The first issue mentioned is inconsistent duplicate key precedence, such as {"test": 1, "test": 2} - one can either take the first or the second in this case. In the given example of a validate-proxy pattern, where one app validates then ships off the original data untouched, this can be problem. For instance, the validation code would see 1 but the actual processing data would see 2.
Next, is key collision via various means. Character truncation is the next class. There are various means that keys or data are altered from the original by removing bytes. The example shows invalid unicode, extra double quote and stray backslash. In the validate-proxy pattern, this can be used to get JSON processed on one side but used on another.
In the same group of classes is comment truncation. Apparently some JSON implementations support comments! Additionally, there are quoteless strings in JSON. Using a quoteless string with a comment, one parser would see it as a comment while the other would just see it as a string. This seems fairly infeasible, as I've never seen any language support either of these features. Apparently, going from Golangs GoJay to Javas library would do this.
It's not just deserialization that can have issues - it's also serialization! For instance, the object obj = {"test": 1, "test": 2}. When using obj["test"], it would return 1. But, when doing obj.toString() it would return 2. Sometimes, reserializing doesn't provide as much protection as you'd expect.
Floats and numbers have their issues too. When numbers are above the max or below the minimum, some parsers do different things. Some large numbers are converted to infinity symbol. Others have very serious rounding. The Go JSON parser will take the large number to change it to 0.
The final group are just random things they found along the way. Some JSON parsers allow for random garbage at the end, which allows for things like CSRF attacks. They found a few segfaults in JSON parsers as well. They even took some time to look at binary JSON parsers, which all had fairly similar issues.

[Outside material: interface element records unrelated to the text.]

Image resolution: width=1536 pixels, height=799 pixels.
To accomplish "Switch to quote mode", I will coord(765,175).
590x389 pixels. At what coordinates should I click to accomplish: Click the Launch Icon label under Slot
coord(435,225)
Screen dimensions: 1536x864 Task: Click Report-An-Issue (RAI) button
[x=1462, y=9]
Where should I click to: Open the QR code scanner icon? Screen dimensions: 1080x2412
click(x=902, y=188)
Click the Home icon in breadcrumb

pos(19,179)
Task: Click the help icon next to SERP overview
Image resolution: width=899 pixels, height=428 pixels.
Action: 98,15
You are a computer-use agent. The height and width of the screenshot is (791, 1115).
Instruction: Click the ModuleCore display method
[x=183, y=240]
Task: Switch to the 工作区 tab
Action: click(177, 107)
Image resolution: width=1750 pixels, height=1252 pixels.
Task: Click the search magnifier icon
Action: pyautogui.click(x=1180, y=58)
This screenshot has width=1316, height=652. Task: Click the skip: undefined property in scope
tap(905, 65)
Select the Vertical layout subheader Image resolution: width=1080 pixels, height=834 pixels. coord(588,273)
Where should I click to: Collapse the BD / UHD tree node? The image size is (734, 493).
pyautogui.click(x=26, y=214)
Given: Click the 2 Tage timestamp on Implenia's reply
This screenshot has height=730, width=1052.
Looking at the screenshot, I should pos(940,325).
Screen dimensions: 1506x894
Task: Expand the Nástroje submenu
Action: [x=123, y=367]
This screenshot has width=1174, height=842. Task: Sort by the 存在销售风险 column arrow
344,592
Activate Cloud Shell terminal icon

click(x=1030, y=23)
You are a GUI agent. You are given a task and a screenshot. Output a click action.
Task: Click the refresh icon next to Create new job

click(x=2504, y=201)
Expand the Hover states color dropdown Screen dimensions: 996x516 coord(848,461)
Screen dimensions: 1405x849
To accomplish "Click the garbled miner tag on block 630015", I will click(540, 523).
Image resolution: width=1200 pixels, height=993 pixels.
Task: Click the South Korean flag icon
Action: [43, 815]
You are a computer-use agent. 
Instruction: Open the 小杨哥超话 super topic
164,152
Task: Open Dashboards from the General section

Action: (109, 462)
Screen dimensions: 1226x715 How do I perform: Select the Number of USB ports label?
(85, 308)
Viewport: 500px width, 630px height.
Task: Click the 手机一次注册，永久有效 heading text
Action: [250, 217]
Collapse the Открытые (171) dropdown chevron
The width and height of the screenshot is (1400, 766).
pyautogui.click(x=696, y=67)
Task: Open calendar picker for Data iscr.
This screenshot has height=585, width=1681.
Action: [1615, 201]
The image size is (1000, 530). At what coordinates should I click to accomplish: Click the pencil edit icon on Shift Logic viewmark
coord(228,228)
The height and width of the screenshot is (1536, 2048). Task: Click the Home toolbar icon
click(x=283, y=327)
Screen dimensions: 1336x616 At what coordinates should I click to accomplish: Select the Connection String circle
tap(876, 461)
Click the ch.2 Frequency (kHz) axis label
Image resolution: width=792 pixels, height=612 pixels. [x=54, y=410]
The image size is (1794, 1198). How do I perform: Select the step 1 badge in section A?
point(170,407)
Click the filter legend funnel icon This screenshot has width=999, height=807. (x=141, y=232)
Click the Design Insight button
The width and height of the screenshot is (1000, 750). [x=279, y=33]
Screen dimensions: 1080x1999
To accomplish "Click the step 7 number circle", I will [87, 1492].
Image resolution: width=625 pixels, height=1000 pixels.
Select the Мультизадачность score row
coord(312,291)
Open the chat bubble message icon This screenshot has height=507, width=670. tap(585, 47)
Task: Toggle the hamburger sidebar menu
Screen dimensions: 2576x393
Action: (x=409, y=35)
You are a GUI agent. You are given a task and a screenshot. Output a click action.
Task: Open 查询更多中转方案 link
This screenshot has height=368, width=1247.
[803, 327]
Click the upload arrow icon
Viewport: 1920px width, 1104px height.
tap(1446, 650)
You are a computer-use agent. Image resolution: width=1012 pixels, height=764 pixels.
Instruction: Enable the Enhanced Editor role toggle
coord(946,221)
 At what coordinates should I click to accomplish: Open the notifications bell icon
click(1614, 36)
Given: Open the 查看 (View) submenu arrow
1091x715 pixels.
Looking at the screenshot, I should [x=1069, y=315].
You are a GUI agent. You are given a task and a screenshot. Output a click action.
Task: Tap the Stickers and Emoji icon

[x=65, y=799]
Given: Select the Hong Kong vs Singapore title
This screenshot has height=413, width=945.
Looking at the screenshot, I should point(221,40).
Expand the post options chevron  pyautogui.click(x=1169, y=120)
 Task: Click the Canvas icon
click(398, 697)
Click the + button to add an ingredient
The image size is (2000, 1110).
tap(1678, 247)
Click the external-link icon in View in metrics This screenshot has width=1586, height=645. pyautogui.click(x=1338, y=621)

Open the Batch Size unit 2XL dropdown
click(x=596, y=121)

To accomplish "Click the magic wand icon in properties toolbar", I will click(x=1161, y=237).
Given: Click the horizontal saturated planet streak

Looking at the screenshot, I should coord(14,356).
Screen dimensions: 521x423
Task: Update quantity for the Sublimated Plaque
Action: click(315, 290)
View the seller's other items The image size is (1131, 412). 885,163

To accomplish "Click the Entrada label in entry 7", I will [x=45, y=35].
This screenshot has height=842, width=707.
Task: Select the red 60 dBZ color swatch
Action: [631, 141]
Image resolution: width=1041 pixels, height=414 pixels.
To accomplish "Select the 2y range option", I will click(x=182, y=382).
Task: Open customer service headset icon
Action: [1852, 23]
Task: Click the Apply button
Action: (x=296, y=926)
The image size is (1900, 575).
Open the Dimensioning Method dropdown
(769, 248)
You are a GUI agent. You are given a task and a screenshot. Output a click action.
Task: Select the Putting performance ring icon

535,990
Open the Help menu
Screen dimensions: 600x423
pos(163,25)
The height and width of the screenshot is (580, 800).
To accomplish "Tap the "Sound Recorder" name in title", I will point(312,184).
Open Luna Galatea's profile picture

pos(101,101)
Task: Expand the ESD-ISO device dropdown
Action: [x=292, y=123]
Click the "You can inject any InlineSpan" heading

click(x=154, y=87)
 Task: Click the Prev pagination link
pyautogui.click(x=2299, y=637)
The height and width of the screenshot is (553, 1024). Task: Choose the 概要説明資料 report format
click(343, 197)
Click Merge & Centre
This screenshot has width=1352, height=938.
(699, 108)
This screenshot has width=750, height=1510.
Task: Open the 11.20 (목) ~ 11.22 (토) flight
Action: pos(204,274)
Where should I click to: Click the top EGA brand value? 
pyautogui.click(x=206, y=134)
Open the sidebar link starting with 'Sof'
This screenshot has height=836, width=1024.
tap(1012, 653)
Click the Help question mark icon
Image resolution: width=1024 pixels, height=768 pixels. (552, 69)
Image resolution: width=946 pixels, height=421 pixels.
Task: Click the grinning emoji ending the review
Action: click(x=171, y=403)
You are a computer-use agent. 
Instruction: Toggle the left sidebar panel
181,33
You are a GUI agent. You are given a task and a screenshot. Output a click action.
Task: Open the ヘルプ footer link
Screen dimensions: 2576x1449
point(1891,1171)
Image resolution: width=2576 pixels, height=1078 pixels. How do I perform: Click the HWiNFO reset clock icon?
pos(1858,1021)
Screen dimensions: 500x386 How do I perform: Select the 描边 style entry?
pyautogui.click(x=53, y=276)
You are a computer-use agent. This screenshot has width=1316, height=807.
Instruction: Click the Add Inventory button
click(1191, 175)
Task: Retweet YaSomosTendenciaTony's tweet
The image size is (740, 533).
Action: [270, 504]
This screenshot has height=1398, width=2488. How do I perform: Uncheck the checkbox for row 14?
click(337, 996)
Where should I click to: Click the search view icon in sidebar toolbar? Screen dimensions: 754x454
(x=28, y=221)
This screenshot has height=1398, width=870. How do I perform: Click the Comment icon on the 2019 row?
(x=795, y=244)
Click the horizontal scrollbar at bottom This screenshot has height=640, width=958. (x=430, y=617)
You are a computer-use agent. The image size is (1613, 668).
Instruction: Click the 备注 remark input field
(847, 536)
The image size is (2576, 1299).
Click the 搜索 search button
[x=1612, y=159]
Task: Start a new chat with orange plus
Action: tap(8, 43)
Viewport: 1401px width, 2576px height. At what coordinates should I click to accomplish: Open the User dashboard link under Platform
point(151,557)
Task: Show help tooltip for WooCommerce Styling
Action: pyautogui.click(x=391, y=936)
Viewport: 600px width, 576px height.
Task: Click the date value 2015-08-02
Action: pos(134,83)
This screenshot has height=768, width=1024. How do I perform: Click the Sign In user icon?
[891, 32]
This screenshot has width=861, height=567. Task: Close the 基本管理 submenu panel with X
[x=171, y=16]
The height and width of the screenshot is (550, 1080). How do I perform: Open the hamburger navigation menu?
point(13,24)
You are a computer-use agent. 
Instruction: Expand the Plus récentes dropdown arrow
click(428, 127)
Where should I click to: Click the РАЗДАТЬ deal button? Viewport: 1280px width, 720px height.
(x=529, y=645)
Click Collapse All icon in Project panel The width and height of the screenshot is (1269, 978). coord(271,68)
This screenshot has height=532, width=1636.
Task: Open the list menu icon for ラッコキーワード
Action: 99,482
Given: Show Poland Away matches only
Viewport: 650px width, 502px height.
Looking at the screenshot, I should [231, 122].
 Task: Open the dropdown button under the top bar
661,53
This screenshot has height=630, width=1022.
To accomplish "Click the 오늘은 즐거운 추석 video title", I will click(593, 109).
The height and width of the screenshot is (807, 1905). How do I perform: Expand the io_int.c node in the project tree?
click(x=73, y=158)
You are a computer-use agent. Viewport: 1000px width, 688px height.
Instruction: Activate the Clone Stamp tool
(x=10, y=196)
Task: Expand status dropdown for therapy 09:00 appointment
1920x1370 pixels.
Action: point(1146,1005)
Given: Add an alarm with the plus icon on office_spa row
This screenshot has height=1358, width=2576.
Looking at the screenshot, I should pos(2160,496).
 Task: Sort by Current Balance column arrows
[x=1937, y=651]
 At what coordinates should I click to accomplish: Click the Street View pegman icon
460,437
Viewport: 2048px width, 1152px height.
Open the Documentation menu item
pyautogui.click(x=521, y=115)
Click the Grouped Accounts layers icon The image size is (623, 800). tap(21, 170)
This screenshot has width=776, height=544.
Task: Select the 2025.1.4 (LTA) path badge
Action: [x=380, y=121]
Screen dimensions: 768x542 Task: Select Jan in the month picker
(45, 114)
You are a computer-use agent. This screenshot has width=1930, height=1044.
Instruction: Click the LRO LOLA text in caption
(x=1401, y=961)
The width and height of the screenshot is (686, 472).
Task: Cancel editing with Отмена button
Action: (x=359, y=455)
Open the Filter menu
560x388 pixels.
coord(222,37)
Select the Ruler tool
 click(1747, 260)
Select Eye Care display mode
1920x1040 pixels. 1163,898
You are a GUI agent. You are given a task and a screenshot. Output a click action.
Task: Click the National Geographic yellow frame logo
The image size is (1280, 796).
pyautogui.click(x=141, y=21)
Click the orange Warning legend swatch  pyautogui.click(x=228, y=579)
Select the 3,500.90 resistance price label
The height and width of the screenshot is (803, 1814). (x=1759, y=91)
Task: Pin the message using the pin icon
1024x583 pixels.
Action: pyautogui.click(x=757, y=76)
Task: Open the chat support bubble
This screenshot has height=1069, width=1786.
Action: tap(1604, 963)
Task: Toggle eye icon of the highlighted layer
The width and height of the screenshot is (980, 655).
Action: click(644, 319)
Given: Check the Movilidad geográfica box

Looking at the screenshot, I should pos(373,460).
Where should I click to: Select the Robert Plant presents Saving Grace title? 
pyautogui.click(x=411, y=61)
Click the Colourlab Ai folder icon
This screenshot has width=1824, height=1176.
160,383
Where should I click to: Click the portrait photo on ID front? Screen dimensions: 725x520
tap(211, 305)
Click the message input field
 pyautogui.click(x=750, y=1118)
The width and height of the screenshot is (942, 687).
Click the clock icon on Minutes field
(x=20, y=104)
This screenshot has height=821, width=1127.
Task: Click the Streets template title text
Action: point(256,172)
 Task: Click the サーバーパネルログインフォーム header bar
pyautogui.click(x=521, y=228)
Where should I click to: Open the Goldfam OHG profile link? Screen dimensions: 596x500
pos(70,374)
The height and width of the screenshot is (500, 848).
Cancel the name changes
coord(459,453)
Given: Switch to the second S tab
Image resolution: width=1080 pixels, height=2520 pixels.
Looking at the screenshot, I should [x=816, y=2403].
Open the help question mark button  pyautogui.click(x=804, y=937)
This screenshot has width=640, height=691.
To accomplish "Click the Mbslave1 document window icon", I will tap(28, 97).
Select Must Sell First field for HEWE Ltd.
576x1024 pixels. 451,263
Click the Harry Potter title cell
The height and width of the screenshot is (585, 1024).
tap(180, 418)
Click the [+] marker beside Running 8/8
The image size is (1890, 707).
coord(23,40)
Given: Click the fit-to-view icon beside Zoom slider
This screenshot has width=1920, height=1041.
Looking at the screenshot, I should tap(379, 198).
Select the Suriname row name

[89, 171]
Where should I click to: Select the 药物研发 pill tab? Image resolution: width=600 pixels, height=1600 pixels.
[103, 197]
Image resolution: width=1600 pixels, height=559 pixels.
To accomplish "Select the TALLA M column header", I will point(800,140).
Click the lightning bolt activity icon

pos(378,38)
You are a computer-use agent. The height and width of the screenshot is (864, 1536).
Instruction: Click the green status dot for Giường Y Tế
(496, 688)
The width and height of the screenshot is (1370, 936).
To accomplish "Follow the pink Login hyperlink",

The article finishes off with a list of issues in implementations from various languages. Ranging from Python to Go to Rust. I personally found this extremely useful, as it helps isolate specific bugs in parsers to exploit.
Golang has an interesting doc on their native JSON parsers weirdness even.
How do we mitigate these types of issues? In the parsers themselves, generate errors instead of handling weird things and follow the spec to a tee. For people building applications, it's a little bit harder. Validating and repackaging input instead of validating then passing on the original is a good way to be secure on this. Additionally, the more rigorous the checks, the better. Ensure there aren't extra keys, duplicate keys, invalid characters, etc. on the data. This will help prevent most issues.
Overall, an awesome article into the world of JSON parsers. With how complicated software stacks are today, many of these combinations of parsers are common, leading to major issues. At the end, they reference an article from 2016 called
Parsing JSON is a Minefield that goes over the spec and some additional functionality that they call
extensions. From the list of parsers tested, most of the language built parsers (Rust serde, Golang JSON, etc.) didn't fall victim to any of these issues. I also found
this Github that has graphs and such on all JSON parsers compatibility.